(ACTION ITEM) Without including any pictures, write out the data below exactly.

#### THE INPUT ####

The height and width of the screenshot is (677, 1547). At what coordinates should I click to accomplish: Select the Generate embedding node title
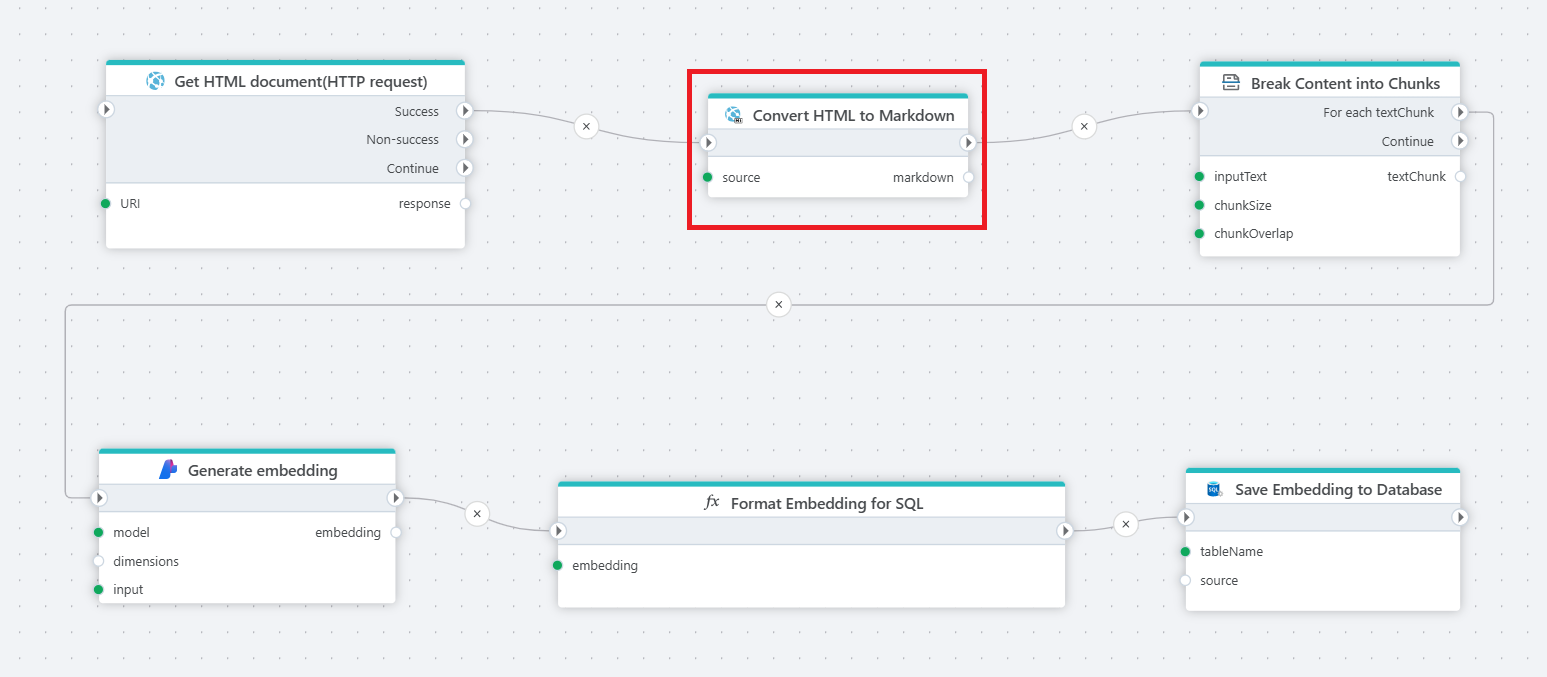tap(262, 470)
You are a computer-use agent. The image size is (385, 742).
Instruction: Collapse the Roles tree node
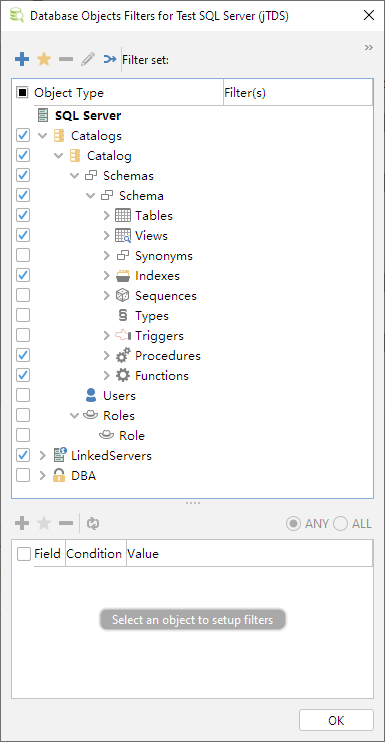click(x=74, y=415)
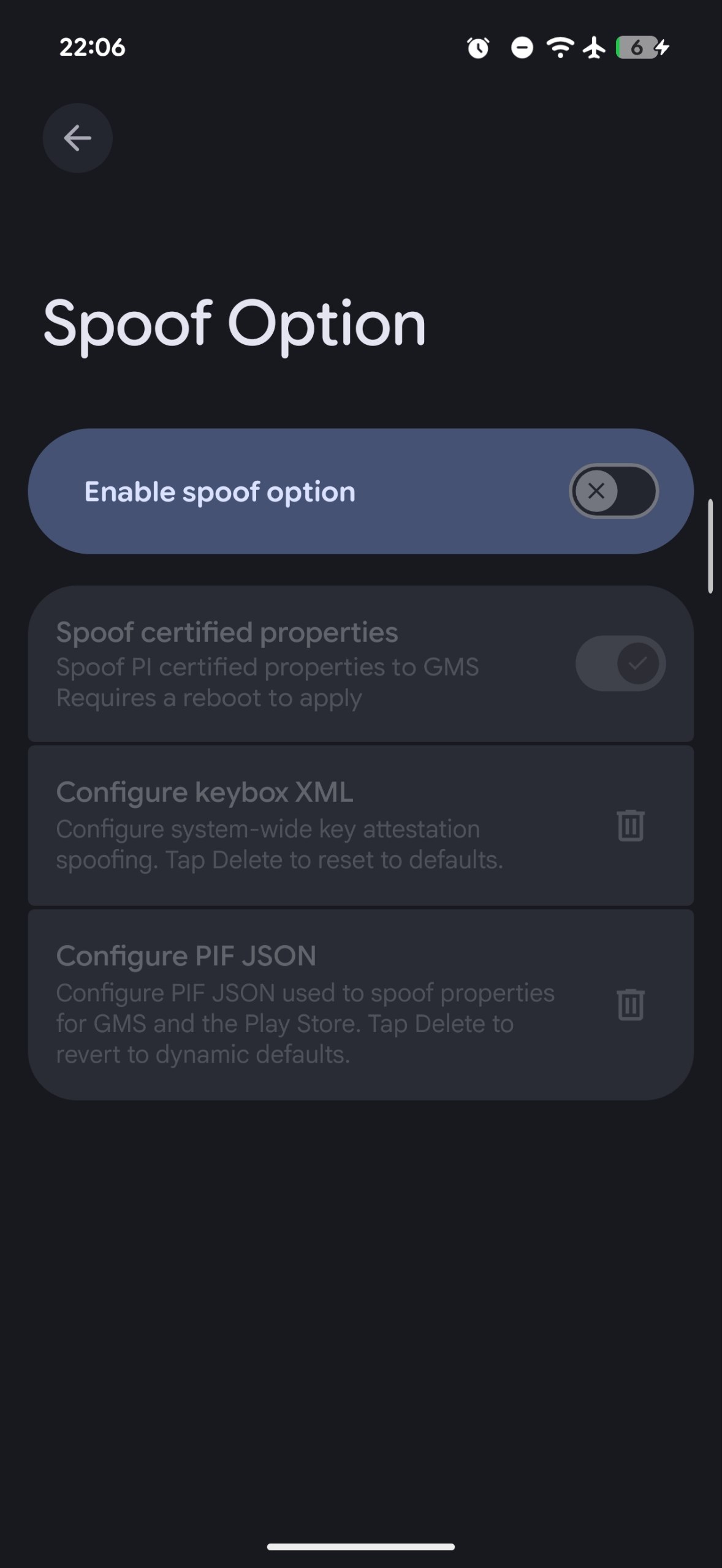Click the page scrollbar on right edge

tap(710, 546)
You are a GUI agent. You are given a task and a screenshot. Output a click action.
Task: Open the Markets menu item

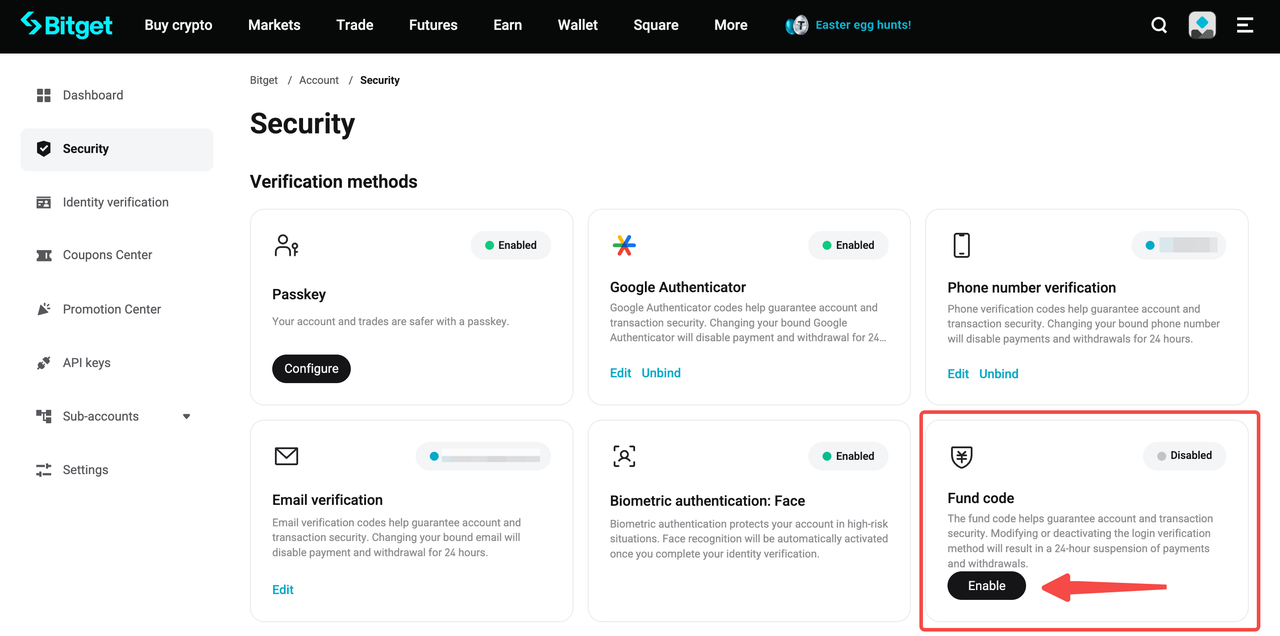click(273, 25)
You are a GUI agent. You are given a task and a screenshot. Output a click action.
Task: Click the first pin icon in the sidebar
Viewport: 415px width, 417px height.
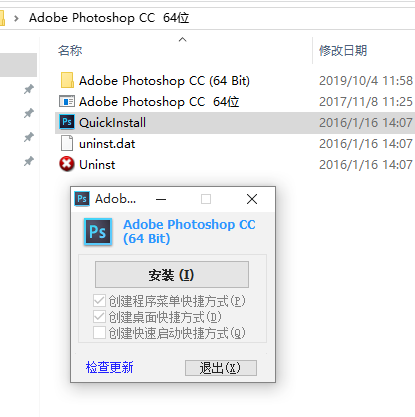29,89
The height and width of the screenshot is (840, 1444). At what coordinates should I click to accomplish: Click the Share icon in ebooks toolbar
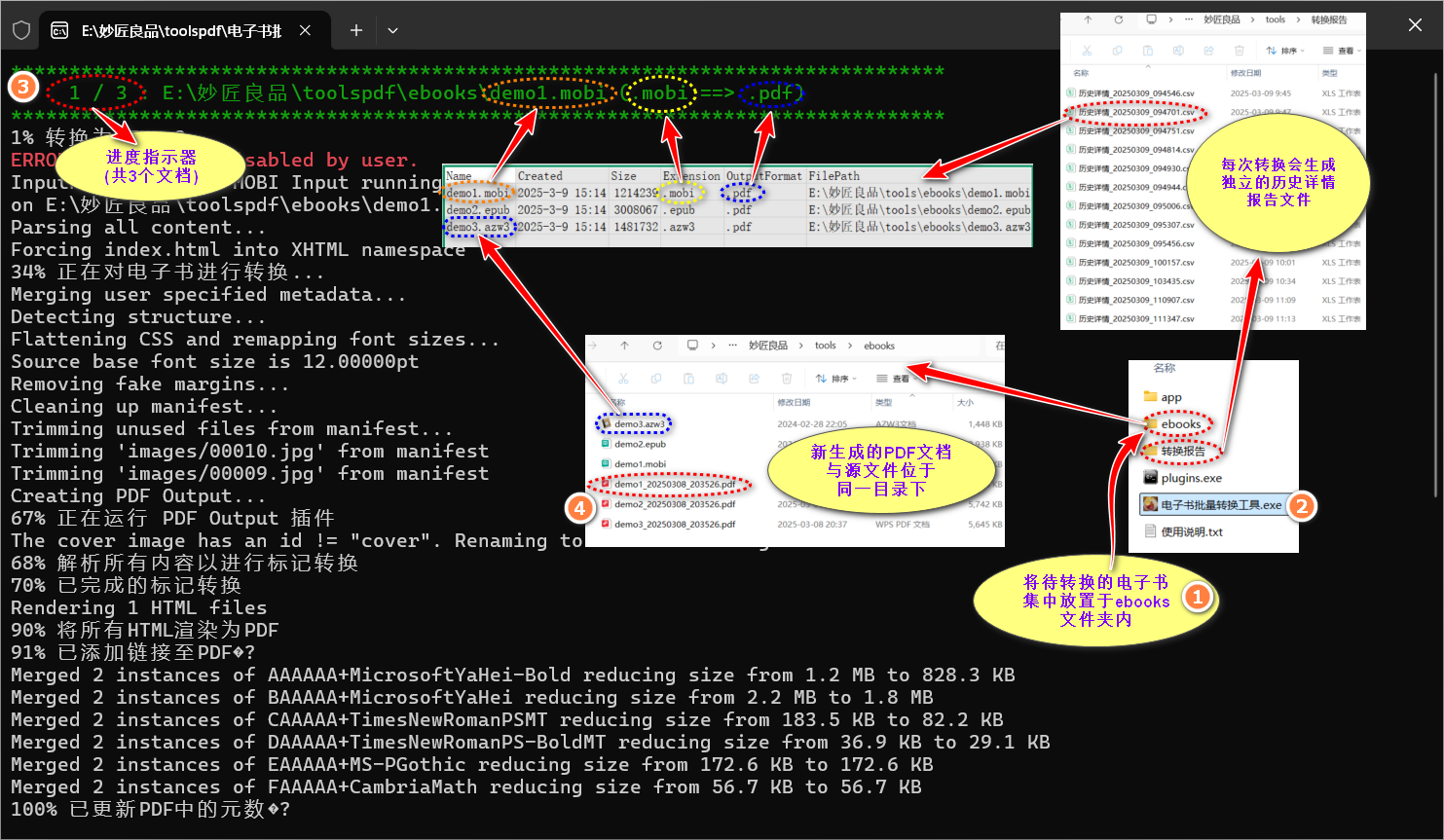click(x=755, y=378)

####

(TASK RESPONSE)
The height and width of the screenshot is (677, 1547). At what coordinates should I click to accomplish: Select the Generate embedding node title
tap(262, 470)
You are a computer-use agent. The image size is (385, 742).
Instruction: Collapse the Roles tree node
click(x=74, y=415)
Click the page scrollbar on right edge

tap(710, 546)
You are a GUI agent. You are given a task and a screenshot. Output a click action.
Task: Open the Markets menu item

click(273, 25)
You are a GUI agent. You are given a task and a screenshot. Output a click action.
Task: Click the first pin icon in the sidebar
Viewport: 415px width, 417px height.
29,89
The height and width of the screenshot is (840, 1444). At what coordinates should I click to accomplish: Click the Share icon in ebooks toolbar
click(x=755, y=378)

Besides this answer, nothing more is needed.